A new study says that the population of America’s bird, the bald eagle, has been stunted due to lead poisoning, CBS News reported.

Scientists at the Department of Public and Ecosystem Health at Cornell University report in their study that after looking at records between 1990 and 2018 they found the bald eagles are eating hunters' gunshot ammunition, which is causing their population to decrease growth by 4% to 6%, CBS News reported.

“Even though the population seems like it’s recovered, some perturbation could come along that could cause eagles to decline again,” researchers said.
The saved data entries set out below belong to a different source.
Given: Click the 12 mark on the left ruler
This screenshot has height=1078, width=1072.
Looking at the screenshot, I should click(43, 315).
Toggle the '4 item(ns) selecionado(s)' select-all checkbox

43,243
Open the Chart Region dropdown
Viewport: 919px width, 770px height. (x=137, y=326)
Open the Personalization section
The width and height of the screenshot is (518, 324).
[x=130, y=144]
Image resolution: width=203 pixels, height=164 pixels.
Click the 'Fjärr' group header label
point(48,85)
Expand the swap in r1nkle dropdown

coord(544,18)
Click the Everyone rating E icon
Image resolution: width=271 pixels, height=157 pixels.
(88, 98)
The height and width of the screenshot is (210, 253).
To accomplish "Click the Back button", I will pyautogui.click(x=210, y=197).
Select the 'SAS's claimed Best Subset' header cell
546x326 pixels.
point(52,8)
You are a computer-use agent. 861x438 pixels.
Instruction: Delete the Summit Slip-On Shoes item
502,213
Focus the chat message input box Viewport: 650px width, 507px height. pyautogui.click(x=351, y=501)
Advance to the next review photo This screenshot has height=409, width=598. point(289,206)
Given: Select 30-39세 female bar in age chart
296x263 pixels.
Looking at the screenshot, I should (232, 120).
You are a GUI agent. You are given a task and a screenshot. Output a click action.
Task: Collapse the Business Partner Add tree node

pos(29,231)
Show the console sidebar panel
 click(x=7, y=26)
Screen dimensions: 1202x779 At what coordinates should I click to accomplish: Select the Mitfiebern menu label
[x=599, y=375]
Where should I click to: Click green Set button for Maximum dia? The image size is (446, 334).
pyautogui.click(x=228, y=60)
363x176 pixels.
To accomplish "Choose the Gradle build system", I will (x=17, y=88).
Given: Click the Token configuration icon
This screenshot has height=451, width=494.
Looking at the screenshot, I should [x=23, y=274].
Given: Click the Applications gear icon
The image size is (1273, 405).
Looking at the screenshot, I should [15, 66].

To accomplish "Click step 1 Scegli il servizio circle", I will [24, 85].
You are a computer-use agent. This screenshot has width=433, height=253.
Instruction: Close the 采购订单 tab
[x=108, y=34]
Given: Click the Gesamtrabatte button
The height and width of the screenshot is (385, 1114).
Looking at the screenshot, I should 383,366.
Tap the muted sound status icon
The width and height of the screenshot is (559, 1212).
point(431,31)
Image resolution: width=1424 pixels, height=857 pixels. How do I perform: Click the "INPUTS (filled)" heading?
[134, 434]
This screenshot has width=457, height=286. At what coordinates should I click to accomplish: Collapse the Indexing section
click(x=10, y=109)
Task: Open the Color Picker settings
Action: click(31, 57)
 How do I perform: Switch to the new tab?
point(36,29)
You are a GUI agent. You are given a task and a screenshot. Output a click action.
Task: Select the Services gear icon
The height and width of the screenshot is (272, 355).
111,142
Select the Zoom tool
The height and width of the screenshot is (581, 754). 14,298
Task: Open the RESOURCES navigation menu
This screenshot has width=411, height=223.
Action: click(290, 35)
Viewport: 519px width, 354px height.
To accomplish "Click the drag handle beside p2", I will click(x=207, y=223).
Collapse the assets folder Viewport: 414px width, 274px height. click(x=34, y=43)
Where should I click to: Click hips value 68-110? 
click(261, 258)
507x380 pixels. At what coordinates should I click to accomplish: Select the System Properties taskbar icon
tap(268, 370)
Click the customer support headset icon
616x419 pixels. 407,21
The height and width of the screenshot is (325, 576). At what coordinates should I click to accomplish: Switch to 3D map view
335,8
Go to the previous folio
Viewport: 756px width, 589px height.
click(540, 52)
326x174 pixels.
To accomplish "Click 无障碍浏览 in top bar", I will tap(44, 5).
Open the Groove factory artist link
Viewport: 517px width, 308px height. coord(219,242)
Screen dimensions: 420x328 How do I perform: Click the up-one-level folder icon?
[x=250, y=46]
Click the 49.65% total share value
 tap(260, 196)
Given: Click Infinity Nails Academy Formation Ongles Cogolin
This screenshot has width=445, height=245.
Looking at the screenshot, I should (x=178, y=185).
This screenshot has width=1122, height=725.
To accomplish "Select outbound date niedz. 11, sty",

When a bald eagle eats the remains of the ammo or lead in large quantities, it has harmful effects on the animal’s nervous and reproductive systems, The Hill reported. Poisoned bald eagles may experience loss of balance, tremors and impaired ability to fly, and eventually lead to death, according to The Hill.

The study, published by Journal of Wildlife Management, said that scientists looked at the population of the species in the Northeast and said that hunters who "field dress" their prey and leave the contaminated remains of their ammo on site put the eagles that scavenge at risk, according to CBS News.

The study also suggests that other species, including owls, crows, deer, rabbits, coyotes, foxes, fish and bears, eat the remains as well, meaning they are all possibly at risk of being poisoned.

"We haven't collected data on these other species in the same way that we pay attention to eagles," Krysten Schuler, assistant research professor in the Department of Public and Ecosystem Health at Cornell University and senior author on the study, told CBS News. "We're putting eagles out there as a poster species for this issue, but they're not the only ones being impacted."

Bald eagles famously once tiptoed on the edge of extinction. During the early 1960s, the species was at an all-time low of 417 known nesting pairs in the continental U.S., according to The Hill.

Thanks to decades of federal protections and banning of pesticides in the early 1970s, the population of the species made a comeback over the decades, according to The Hill.

In March 2021, the U.S. Fish and Wildlife Service announced an estimated 316,700 bald eagles were thriving across the country.

The national bird continues to be protected even though it was taken off the endangered species list in 2007. Anyone who kills a bald eagle or hunts one could face a felony charge that comes with two years in prison and a fine of up to $250,000.